Re: how old are you? vs Hacking factor
Posted: 04 Dec 2009, 13:09
by Crush
Most cases of account hacks in the past were because the account owners were using the same login and password on a different server.
We also had a series of successful social engineering attacks on Bjørn who gave passwords and accountnames to an unathorized person who posed as the owners of these accounts. But I am pretty sure Bjørn and everyone else with access to the account database is now much more careful after this embarrassing incident.
Re: how old are you? vs Hacking factor
Posted: 04 Dec 2009, 14:23
by iceslice
Amazing, how come passwords be left unencrypted...
Re: how old are you? vs Hacking factor
Posted: 04 Dec 2009, 15:09
by Jaxad0127
iceslice wrote:Amazing, how come passwords be left unencrypted...

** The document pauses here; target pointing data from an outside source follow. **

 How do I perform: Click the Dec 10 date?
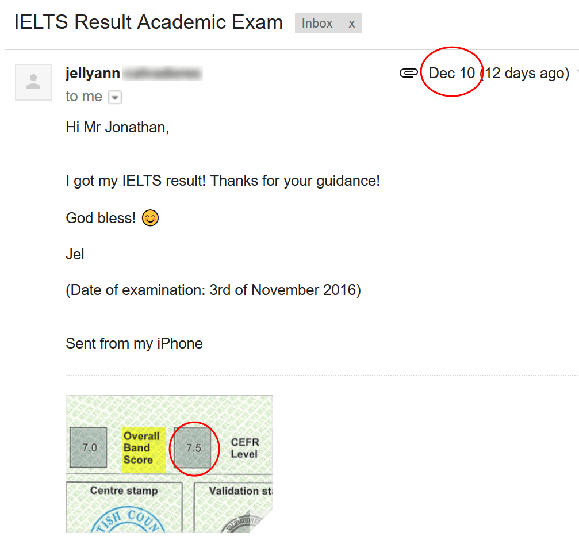(x=452, y=74)
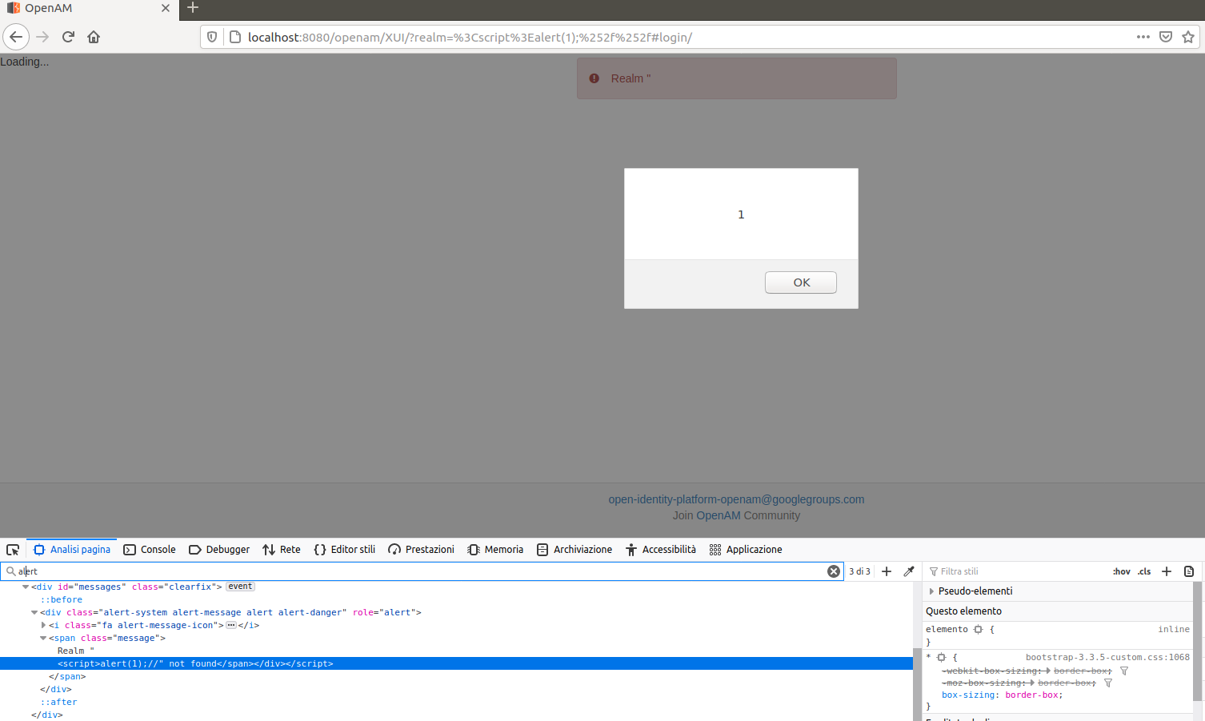
Task: Select the element picker icon in DevTools
Action: 13,550
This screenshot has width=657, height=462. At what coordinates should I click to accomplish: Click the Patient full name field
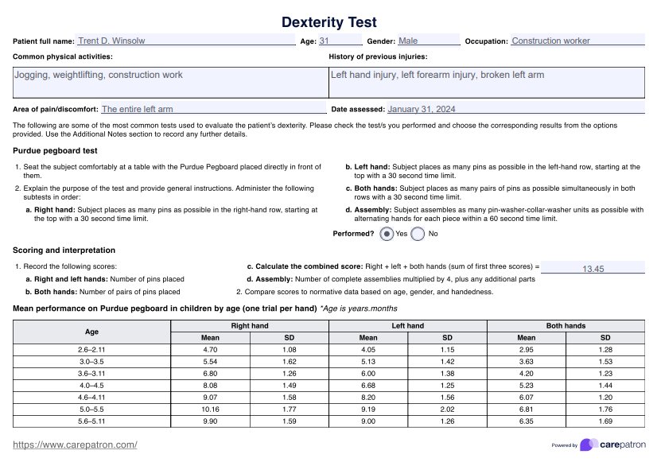(x=186, y=41)
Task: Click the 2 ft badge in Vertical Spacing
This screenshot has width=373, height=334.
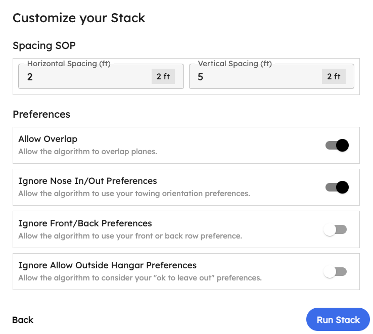Action: (334, 77)
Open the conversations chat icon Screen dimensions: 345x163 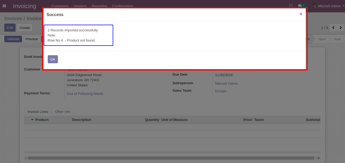tap(300, 6)
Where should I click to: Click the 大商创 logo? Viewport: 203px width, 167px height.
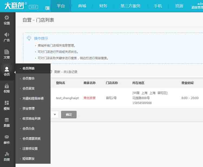click(x=14, y=6)
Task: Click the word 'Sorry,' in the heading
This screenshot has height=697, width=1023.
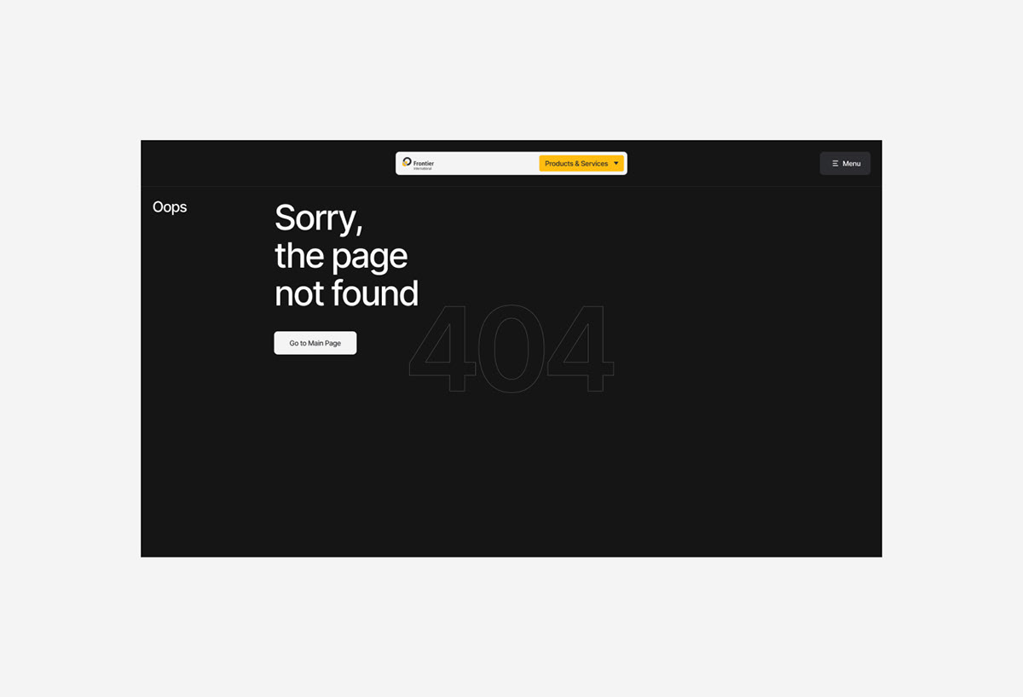Action: click(319, 218)
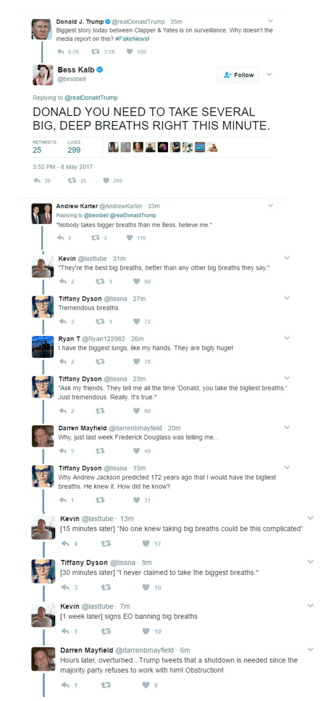Retweet Ryan T's biggest lungs tweet

(x=100, y=362)
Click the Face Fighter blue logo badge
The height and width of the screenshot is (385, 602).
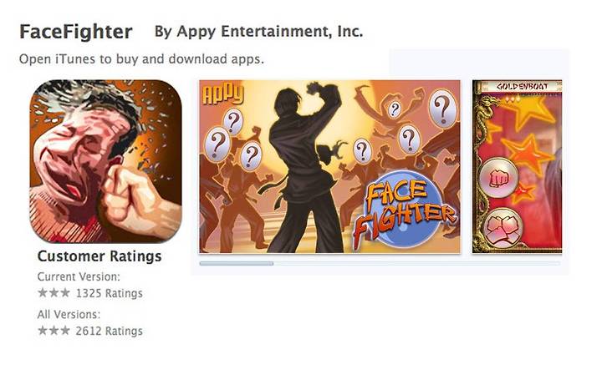click(x=404, y=209)
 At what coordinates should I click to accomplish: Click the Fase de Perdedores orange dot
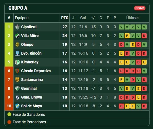pos(9,122)
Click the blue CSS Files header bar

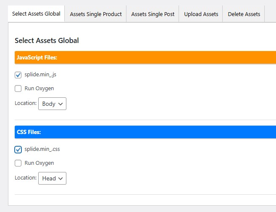(x=145, y=132)
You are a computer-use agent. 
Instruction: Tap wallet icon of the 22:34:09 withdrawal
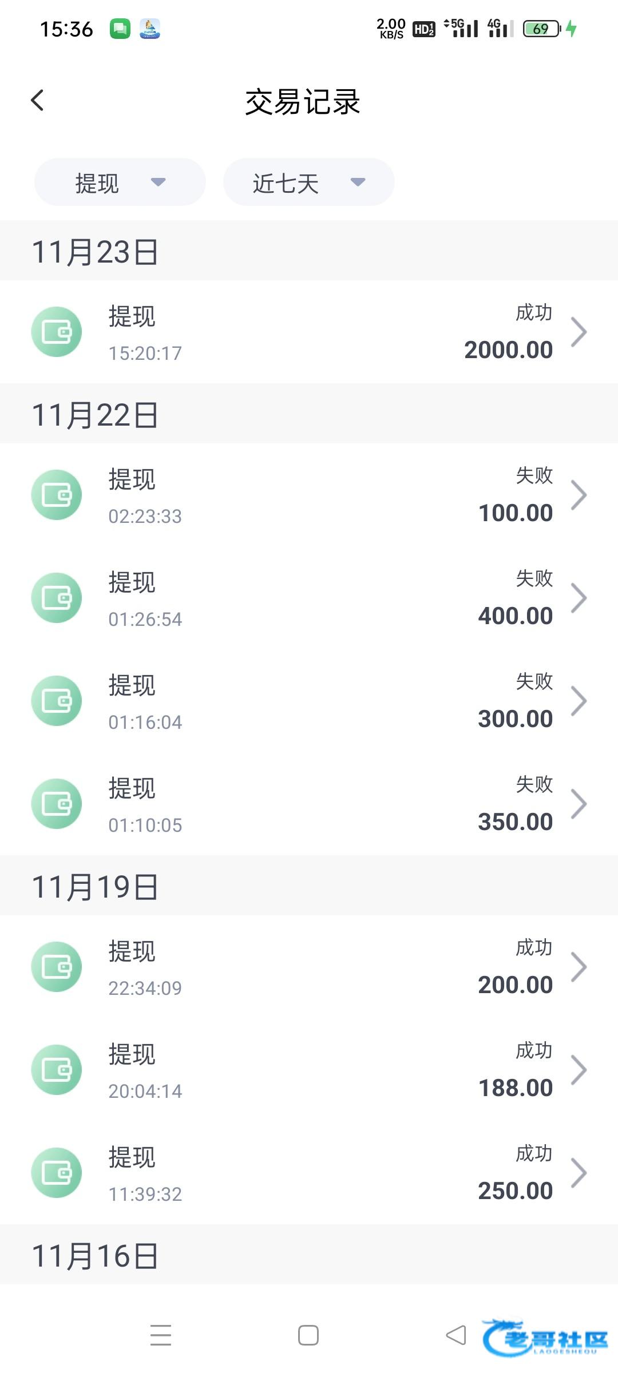pyautogui.click(x=57, y=967)
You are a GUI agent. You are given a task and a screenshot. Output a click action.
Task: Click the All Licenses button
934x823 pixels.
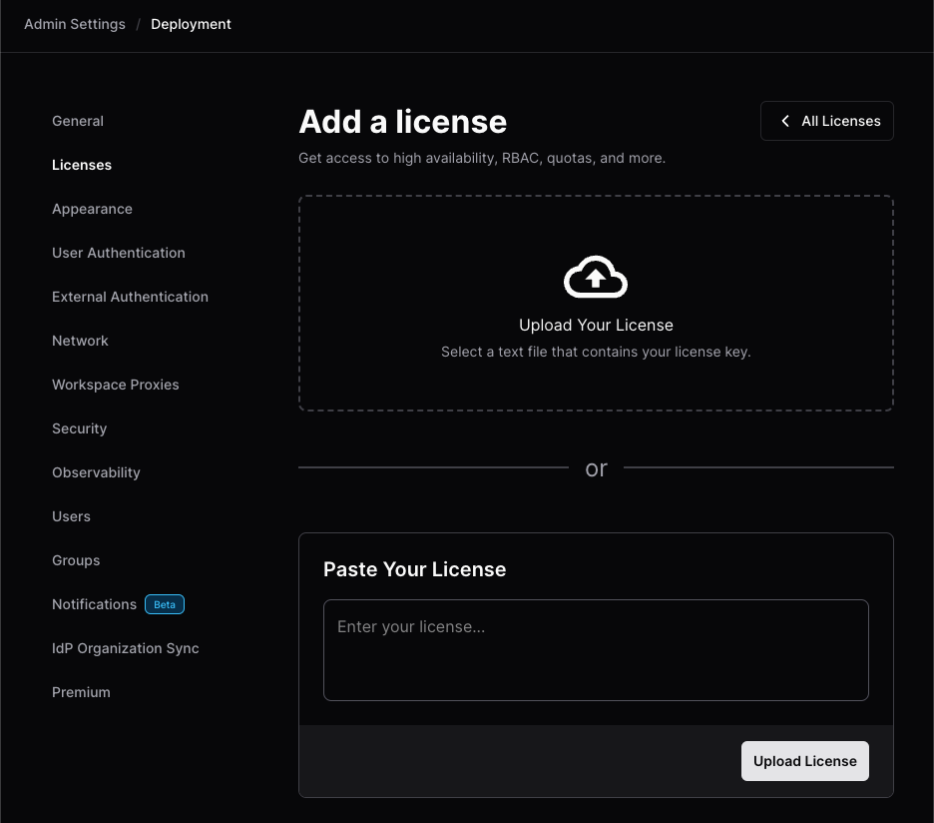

eAthena doesn'te ncrypt them on disk. even if it did, that could be hacked out, or coded added to put the valid username/password combinations in another file. The only way to stay safe is to use different username/password combinations on different servers.
Re: how old are you? vs Hacking factor
Posted: 04 Dec 2009, 15:14
by Crush
Don't blame us - blame the eAthena development team. Manaserv uses double SHA 256 hashing, by the way. First on the client side and then again on the server before storing in / comparing with the database.
But this still doesn't protect you from getting hacked when using the same password and username on a rogue server. A solution would be to use a different salt for every server when hashing on the client, but this would require a system for validating the identity of a server (a server should be able to change its name, hostname or IP without losing its players).
Re: how old are you? vs Hacking factor
Posted: 04 Dec 2009, 15:45
by iceslice
@jaxad0127
In case one way encryption/hashing you cant regain passwords. Only the app system & the original user knows the password. In that case the only option left is renew password.
Re: how old are you? vs Hacking factor
Posted: 04 Dec 2009, 19:30
by Jaxad0127
iceslice wrote:@jaxad0127
In case one way encryption/hashing you cant regain passwords. Only the app system & the original user knows the password. In that case the only option left is renew password.
eAthena sends password in plaintext.